9.8.1 Table 120: FontFamily should be a text-string not byte-string
Describe the bug
Table 120 has FontFamily:
(Optional; PDF 1.5) A byte string specifying the preferred font family name. EXAMPLE 1 For the font Times Bold Italic, the FontFamily is Times
An optional field and informative only, but it should certainly be "text string" not "byte string" - it's clearly human-readable and it could certainly be non-ASCII too.
Hhmmm, in the PDF Reference versions 1.5 and 1.6 that entry was a mere "string". In version 1.7 it became a "byte string".
I would assume there was a reason for that change. Possibly the name here was meant to be identical at byte-level to the corresponding entry in the 'name' table of the font.
PS: Ah, I just realized that the term "byte string" has only been introduced in Reference 1.7. Thus, someone had to read the reference and decide for each string which exact type of string it was. So it is possible that there is no such well-thought-of reason for making the font family a byte string as I assumed above... ;)
This specific change was made somewhere between ISO 32000-1:2008 and the 2017 first edition of PDF 2.0.
The introduction of "byte strings" was done by Adobe (not ISO) in their version of the PDF 1.7 reference, prior to submission to ISO. See Table 3.32 in their edition:
I have vague memories of discussing this many years ago but will need to research all the comments submitted against ISO 32K over about 9 years. I'd be guessing that its because there is no intended or specific encoding of the data defined and FontFamily is not defined to be displayed anywhere so any sequence of bytes is valid. Of course, a lot of water has also gone under the bridge since then...
@lrosenthol - do you have any PDF archaeological records as to this change?
Some more context. This information comes from the name table of an OpenType font, where it is normally a UTF-16BE String (https://learn.microsoft.com/en-us/typography/opentype/spec/name) however there are some legacy exceptions to that (see the last Note on that page).
We're obviously not embedding it as raw array of UTF-16BE bytes in the PDF.
When creating a PDF and wanting to set this field, a PDF creator is going to receive it from whichever Font API they're using as their programming languages version of a "text string", because that's how the APIs present it - see eg
- https://harfbuzz.github.io/harfbuzz-hb-ot-name.html,
- https://docs.oracle.com/en/java/javase/11/docs/api/java.desktop/java/awt/Font.html#getFamily()
When consuming a PDF this field is optional, but if it were used, the most likely context would be trying to find a match for an unmebedded font in the PDF with one installed on the OS. And again, this involves interacting with a Font API, which will expect the font family as a string.
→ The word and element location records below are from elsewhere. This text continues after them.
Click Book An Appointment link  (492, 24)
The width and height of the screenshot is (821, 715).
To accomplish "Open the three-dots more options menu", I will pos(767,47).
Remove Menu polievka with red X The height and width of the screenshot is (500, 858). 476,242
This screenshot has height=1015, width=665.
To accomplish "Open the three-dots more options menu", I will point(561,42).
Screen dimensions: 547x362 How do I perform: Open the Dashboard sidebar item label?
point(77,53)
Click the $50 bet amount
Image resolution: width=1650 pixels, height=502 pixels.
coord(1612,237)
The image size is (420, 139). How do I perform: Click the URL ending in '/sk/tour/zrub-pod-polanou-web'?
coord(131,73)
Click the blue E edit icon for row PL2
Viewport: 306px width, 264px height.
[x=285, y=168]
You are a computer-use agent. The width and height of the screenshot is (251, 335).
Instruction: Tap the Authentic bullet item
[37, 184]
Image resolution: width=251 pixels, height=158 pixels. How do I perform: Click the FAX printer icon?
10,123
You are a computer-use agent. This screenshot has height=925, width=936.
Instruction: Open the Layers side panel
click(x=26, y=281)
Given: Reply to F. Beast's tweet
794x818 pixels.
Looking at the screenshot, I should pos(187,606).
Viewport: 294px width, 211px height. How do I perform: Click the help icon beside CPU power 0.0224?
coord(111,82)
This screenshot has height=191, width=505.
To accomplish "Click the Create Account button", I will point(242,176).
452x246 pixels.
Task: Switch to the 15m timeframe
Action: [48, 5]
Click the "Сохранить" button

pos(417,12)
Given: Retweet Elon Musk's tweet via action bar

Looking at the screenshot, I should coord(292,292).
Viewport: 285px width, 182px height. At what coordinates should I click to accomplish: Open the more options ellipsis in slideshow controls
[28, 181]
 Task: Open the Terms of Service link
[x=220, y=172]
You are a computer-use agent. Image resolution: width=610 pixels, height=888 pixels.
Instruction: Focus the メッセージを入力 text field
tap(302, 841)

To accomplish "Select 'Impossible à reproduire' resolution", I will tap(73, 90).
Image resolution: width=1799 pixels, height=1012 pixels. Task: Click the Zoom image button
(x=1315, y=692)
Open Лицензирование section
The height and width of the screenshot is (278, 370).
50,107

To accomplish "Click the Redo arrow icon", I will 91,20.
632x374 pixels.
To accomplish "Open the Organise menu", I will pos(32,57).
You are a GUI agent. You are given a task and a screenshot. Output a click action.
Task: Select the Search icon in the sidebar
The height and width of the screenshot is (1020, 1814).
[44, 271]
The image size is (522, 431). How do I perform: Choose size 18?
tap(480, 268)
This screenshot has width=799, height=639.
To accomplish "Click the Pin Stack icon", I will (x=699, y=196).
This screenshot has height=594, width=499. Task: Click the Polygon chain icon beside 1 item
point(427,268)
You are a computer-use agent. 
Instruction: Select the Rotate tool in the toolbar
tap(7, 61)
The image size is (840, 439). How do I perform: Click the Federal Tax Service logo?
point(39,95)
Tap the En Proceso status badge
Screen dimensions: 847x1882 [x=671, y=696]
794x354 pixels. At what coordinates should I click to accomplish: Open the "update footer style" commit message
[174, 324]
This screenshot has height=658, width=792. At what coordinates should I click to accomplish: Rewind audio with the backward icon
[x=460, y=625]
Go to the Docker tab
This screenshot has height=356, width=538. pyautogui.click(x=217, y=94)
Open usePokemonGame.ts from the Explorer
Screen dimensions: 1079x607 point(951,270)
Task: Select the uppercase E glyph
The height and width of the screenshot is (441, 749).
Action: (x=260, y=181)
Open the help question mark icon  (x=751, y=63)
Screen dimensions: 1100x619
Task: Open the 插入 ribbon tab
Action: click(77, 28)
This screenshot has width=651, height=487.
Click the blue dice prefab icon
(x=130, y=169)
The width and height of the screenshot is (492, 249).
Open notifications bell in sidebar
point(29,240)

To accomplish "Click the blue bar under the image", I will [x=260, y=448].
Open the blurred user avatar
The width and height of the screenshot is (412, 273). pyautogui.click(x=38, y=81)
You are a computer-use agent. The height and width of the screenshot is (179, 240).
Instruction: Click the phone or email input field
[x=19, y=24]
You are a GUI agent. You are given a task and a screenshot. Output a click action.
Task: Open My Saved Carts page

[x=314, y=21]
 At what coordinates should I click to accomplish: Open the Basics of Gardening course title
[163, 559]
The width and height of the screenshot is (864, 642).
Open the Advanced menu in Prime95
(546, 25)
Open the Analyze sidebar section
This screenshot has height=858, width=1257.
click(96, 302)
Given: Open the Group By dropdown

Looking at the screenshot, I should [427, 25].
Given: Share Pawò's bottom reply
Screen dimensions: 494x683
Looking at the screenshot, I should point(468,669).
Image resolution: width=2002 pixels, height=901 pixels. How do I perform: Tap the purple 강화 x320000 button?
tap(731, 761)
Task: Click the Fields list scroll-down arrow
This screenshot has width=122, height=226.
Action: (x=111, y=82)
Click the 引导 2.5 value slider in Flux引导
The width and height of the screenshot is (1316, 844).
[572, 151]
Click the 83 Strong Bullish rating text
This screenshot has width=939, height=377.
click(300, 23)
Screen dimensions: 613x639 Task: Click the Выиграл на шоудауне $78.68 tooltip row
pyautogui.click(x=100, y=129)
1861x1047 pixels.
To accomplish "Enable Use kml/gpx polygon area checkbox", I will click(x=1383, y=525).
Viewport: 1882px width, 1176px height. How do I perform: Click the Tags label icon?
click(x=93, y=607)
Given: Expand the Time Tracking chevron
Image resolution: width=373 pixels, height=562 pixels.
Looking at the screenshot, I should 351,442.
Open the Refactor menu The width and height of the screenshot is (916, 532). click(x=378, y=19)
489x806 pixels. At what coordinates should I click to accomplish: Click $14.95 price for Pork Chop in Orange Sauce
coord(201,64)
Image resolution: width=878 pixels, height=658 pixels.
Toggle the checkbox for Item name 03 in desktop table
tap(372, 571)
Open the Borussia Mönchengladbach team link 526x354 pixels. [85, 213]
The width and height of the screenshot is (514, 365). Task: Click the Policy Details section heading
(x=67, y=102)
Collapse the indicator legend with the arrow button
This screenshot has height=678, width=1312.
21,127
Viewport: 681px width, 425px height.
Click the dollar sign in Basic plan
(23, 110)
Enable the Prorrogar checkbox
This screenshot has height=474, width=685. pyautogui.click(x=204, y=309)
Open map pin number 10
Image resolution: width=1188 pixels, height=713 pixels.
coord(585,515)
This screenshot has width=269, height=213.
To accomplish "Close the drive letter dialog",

But a key point I take away from the UTF-16BE definition at https://learn.microsoft.com/en-us/typography/opentype/spec/name, is that they support full BCP-47 language codes whereas PDF only supports the 2-char codes e.g. it even quotes "zh-Hant” in an example which is illegal in a PDF Unicode string - hence the need for something more flexible. I also assume that the UTF-16BE BoM is not present in the OpenType strings so again if its to byte match the encoding is not PDF UTF-16BE compatible...
The language code is a bit of a red-herring. Yes, OpenType have very different language codes to PDF, they have very different language codes to BCP-47 too - see https://learn.microsoft.com/en-us/typography/opentype/spec/languagetags
But they're not really applicable here. If this field is used for anything, it's used for matching a font on the OS, and there's no expectation that is done in a language-dependent way. If a font designer creates a font called "Foo" and decides its translation in French is actually "Arial", it shouldn't be chosen over normal "Arial" if the document (or OS) happens to be set to French. CSS, for example, doesn't do this, and font matching is done in CSS many, many orders of magnitude more often than it will ever be done in PDF.
Luckily, Font Family names aren't generally localised like this: "Times New Roman" is the same in French. The only time this is really going to come up is with non-latin alphabets, and that's precisely why "byte string" is inappropriate.
/FontFamily <7d30660e9ad4>
If FontFamily is a byte string, what do I do with that? Turn it into an ISO8859-1 string and try and match it to a font on the OS? As a byte string, this has no value.
/FontFamily <feff7d30660e9ad4>
If FontFamily is a text string, I know exactly what to do with this - that's 細明體, the Chinese name for MingLiU. I can pass that to whatever API I use to get my fonts to find it.